(Problems):
**1)** On the WSE Solver Module page, what is the default value of max_iterations in the solve method?
**2)** Reproduce the stretch of the WSE Solver Module page from "The solvers will" through "y_dim, z_dim, makeXCopy=True)".
**3)** Condense the paragraph of the WSE Solver Module page that begins "The solvers will create program_scratch space" into a bulleted list that keeps its main facts.

-- start of Page extract --

WSE Solver Module
This is a convenience class that packages common linear solvers to solve systems of linear equations to a defined tolerance. The Solvers use the same Modules in this package to program the WSE once the coefficient matrix and source vector are formed. The implicit solution example for the diffusion equation uses one of the CgConstantOffDiag variant below. Be sure to instantiate the class at the start of a program to initialize the necessary memory spaces.
The solvers will create program_scratch space for arrays and scalars. These memory spaces are available to users outside of the solver, but will be overwritten when the solver is called. This is usually ok as implicitly solving equations involves repeated processes of forming and solving and the memory spaces during each process is partially isolated (they share A/b and field values). Reusing program scratch is suitable for several intermediate calculations in the formation steps.
- class WFA.WSE_Solver.BiCgStab(x_dim, y_dim, z_dim, makeXCopy=True)
Bi-conjugate Gradient Solver
- solve(x, A_E, A_W, A_N, A_S, A_T, A_B, b, tolerance, A_C=None, max_iterations=2, benchmark_iterations=None)
Solves the linear equation Ax=b using the bi-conjugate gradient stabilized method. A and b terms are assumed to be normalized by the diagonal so that the diagonal is 1 at every row
The matrix is assumed to have 7 non-zero components corresponding to center, east, west, north, top, and bottom
The matrix should be diagonally dominant, symmetric with a positive diagonal of one and negative off diagonals
- Parameters:
x (WSE_Array) – The initial guess
A_E (WSE_Array) – The east component of the coefficient matrix
A_W (WSE_Array) – The west component of the coefficient matrix
A_N (WSE_Array) – The north component of the coefficient matrix
A_S (WSE_Array) – The south component of the coefficient matrix
A_T (WSE_Array) – The top component of the coefficient matrix
A_B (WSE_Array) – The bottom component of the coefficient matrix
b (WSE_Array) – The source array
tolerance (float) – The tolerance to solve the equation set to.

-- end of Page extract --
-- start of Information supplied --

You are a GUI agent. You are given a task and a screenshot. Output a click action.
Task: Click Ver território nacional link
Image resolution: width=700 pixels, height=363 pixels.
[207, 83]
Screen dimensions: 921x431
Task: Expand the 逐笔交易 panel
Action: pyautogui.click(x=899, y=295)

-- end of Information supplied --

(Outputs by task):
**1)** 2

**2)**
The solvers will create program_scratch space for arrays and scalars. These memory spaces are available to users outside of the solver, but will be overwritten when the solver is called. This is usually ok as implicitly solving equations involves repeated processes of forming and solving and the memory spaces during each process is partially isolated (they share A/b and field values). Reusing program scratch is suitable for several intermediate calculations in the formation steps.
- class WFA.WSE_Solver.BiCgStab(x_dim, y_dim, z_dim, makeXCopy=True)

**3)**
- The solvers create program_scratch space for arrays and scalars.
- Users can access these memory spaces outside the solver, but calling the solver overwrites them.
- This is usually acceptable because implicit solving repeats forming and solving, and the memory spaces in each process are partially isolated (they share A/b and field values).
- Reusing program scratch suits several intermediate calculations in the formation steps.